|
This might be a dumb question, not sure, but in my area the housing market never really took a nosedive, however it didn't really go up much during the bubble either. This is probably due to the fact that I live in a small town in the middle of a bigger rural area. I was recently thinking about moving out of my parents' house, seeing as I graduated college back in December, and looked into renting around here, it seems as though the minimum to get anything starts at $300/mo + utilities, and the decent/nice places are $400/mo + utilities. The thing is, not many people around here, or in towns nearby, rent. The average home price for a house with 2-3 bedrooms and 1.5-2.5 baths with a 2 car garage is around $80k. Plugging $80k into this mortgage calculator: http://www.ucmortgages.com/qualifier-calculator.htm $10k down, 5.25%, 30 years, I get a $395/mo mortgage payment, with a $525/mo total mortgage+insurance+PMI Going $21k down, same stats, I get a total payment of $434/mo. There are cheaper homes as well, but I like to use $80k as a good middle ground. With these kinds of numbers, I just don't think I can justify renting over buying. Here are my numbers because I'm sure people will be asking. Income: $55k/yr. Take home - I'm self-employed so I just lob off 1/3rd of whatever I bring in and put it into a savings account for taxes, (around $80k/yr. gross) Monthly expenses: Gas: $100 Food: $250 Entertainment/Misc.: $500 Total: $850 (If I were to buy) Electric: $200 Gas: $100 Water/Sewage/Trash: $100 Mortgage/Insurance/Taxes: $450 - assuming $21k down. Grand Total: $1700/mo. The rest pretty much all goes into savings.
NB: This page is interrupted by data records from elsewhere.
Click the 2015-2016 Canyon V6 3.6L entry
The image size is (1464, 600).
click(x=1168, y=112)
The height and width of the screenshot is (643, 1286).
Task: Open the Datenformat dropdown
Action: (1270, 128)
Would it be a good idea to just hang out living with my parents for another year or so while I build up the $21k downpayment + emergency money to buy, or should I do all that saving, rent for a couple years, and then buy? Also a couple of side questions, I put around $2400/month into the savings account for taxes, if I bought a house, would there be any special write-offs so I could use some of that money towards the down payment? And with that $8k tax rebate for closing before Dec. 1, would I actually get a check from the government for $8k, or would I just have to pay $8k less in taxes next year?
|
# ¿ Jun 10, 2009 03:40 |
|
|
# ¿ May 3, 2024 22:21 |
|
dreesemonkey posted:Well someone put a bid on the house we're interested in, today we're also submitting a bid. What we have going for us is our realtor also happens to be the listing agent, so the seller would get a slight break on their fees by going with someone through their agency vs. another realtor. Does the interest rate drop 1% or .5% with a 15 year compared to a 30 year? And to the people asking, I am very happy where I live, and my girlfriend is happy here, almost all of my friends live here in town.
|
# ¿ Jun 11, 2009 03:03 |
|
Has anyone went through the experience of trying to get a mortgage while you are self-employed? I know that usually banks like to see a couple months worth of pay stubs, but as an affiliate marketer, I'm paid in a different way. If you have gone through it, what would you suggest, and what other advice would you have?
|
# ¿ Aug 1, 2009 01:16 |
|
moana posted:My boyfriend is self-employed (online poker) and we made sure to do regular transfers of money to his account in the months preceding the mortgage app since he doesn't really get "paid" like normal people do. All you really need is the IRS paperwork for a couple of years prior and some evidence that you're getting paid the right amount of money each month, and you should be fine. They focused on his stated income on his tax forms. Do you have your own LLC or no? I don't know if that makes a big difference in how the process works. No LLC, I've heard its a good idea though if you start making over $70k/year. drat, I didn't realize they required 2 years of employment data, I haven't been at it for that long. Would the be more leinient if I were to put say $65k down on a $130k house?
|
# ¿ Aug 1, 2009 01:38 |
|
My girlfriend and I are thinking about buying a house sometime in the near future, we are looking primarily in the $70-80k range (small town, far from a city) with a $10k downpayment. She has a salaried job and I am a web developer, sometimes I make $3k/month, sometimes I make $300/month. My question is would it be better for my girlfriend, who has fairly bad credit, to get pre-approved, and I would be a co-signer, or would it be better if I got pre-approved, and she would be the co-signer? Which one would get us the better interest rate? Or would it not matter?